The film is a heartfelt and unusually revealing tribute to the creative force of nature that was Yelchin. It is told through home videos, archival footage, personal letters and interviews by those who knew him, from his "Star Trek" companions Chris Pine, John Cho and J.J. Abrams, to Jennifer Lawrence, Martin Landau and Kristen Stewart, who said that he, "Kind of, like, broke my heart" at 14. It's a complex portrait of an artist, who liked to take provocative photographs at sex clubs in the Valley and was also, unbeknownst even to most of his closest friends, managing cystic fibrosis.
"We're trying to continue his legacy and we want people to know more about him not only as an actor, as a musician, as a photographer and a thinker and a friend and a beautiful son," Viktor Yelchin said in an interview this week. The Yelchins said they're pleased with the film, which reveals intricacies of their son's life that few knew.

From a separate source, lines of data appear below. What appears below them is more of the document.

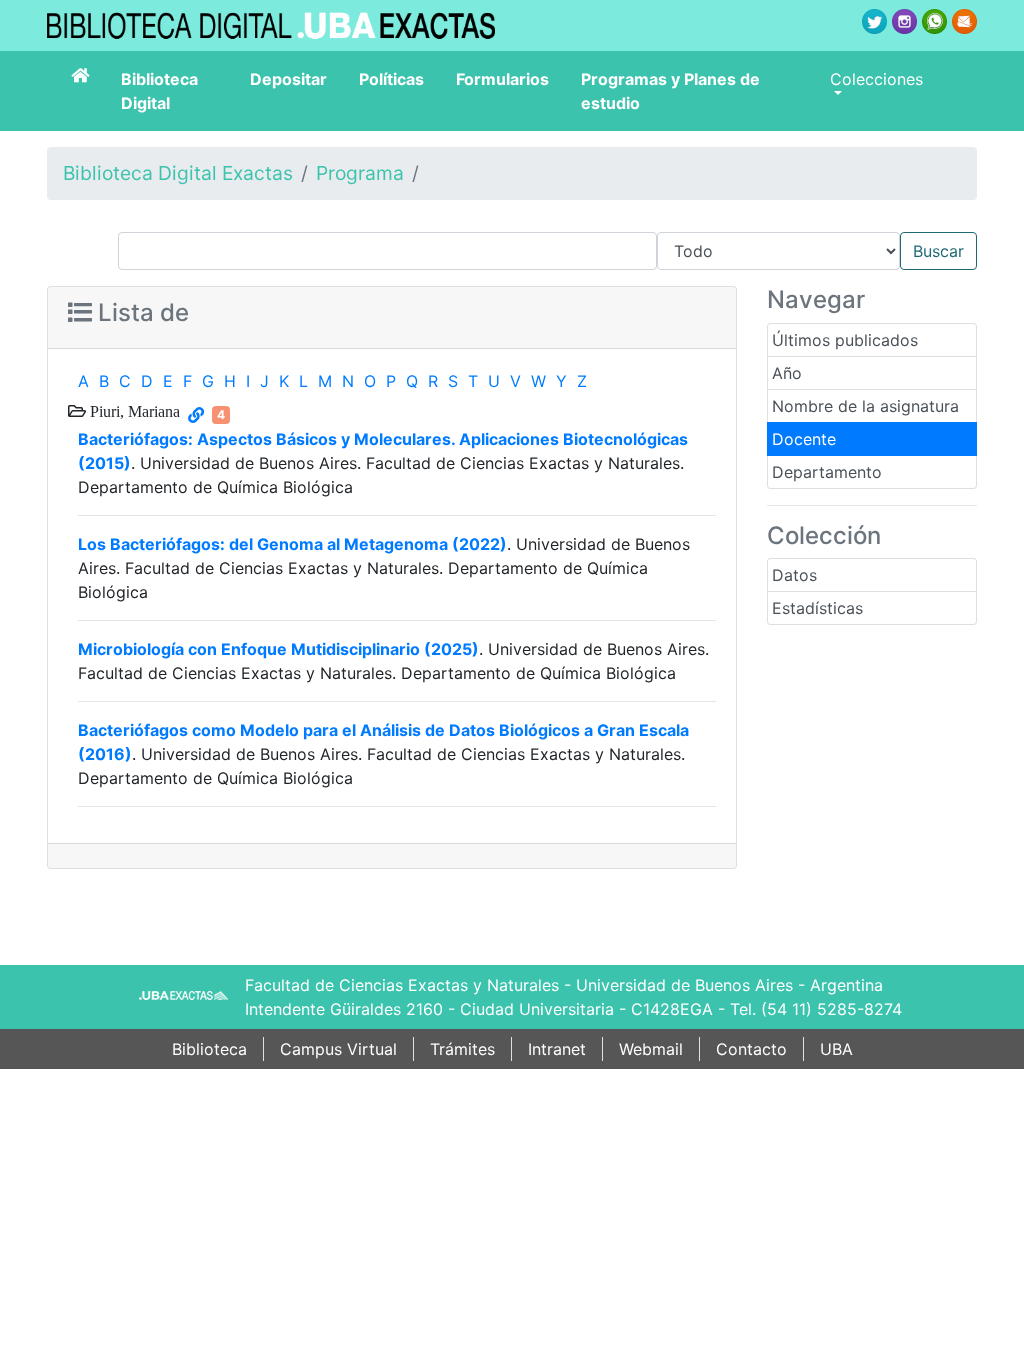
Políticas (391, 79)
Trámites (462, 1049)
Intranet (557, 1049)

Yelchin died in 2016 when his car rolled down his driveway and pinned him, prompting his parents to start gathering materials and even conducting interviews with people who knew him when they'd be in town. By the time director Garret Price came aboard to start the process of making a film, he said "50% of it was already there."

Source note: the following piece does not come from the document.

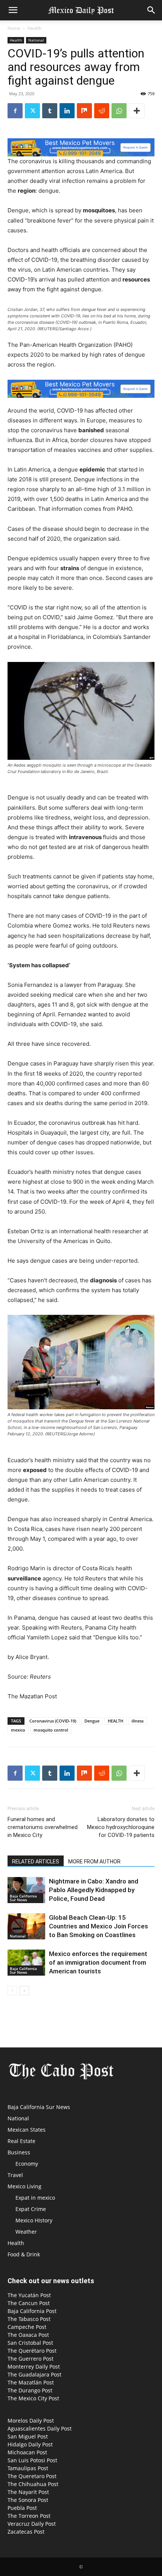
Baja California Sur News (23, 1897)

Price decided that he'd use Yelchin's letters as a framing device to tell a coming-of-age story through his eyes. Nicholas Cage does the readings of his letters.
"The challenge of a story like this is it ultimately ends in tragedy but I didn't want to make a tragic story," Price said. "I wanted to make an inspiring story."
An editor by trade, Price never met Yelchin, or directed a movie before. "Love, Antosha" producer Drake Doremus, who was very close to Yelchin and directed him in "Like, Crazy," thought a more objective eye would be good for the film.
By no means is his story told through G-rated, rose-colored glasses, either. The film delves into his creative and professional anxieties as much as it does celebrate his talent.
"Credit to his parents, they were very upfront and said we want to give you complete autonomy to tell the story. There was no pressure to deify Anton for an hour and a half," Price said. "I'd done documentaries where estates have been involved and challenges present themselves to showing the subject in the best light. But this humanizes him and makes him relatable."
Price said Yelchin was getting ready to make his cystic fibrosis diagnosis public. He'd hid it for so long because he "didn't want people to feel sorry for him." But he'd realized that perhaps letting people know that he was living with the disease could actually help others.
The film was a rush to get done, but Price said they were all motivated to keep Yelchin in people's minds.
"It was something we wanted to get done quickly because the world we live in moves so quickly," Price said. "We just don't want him to ever be forgotten."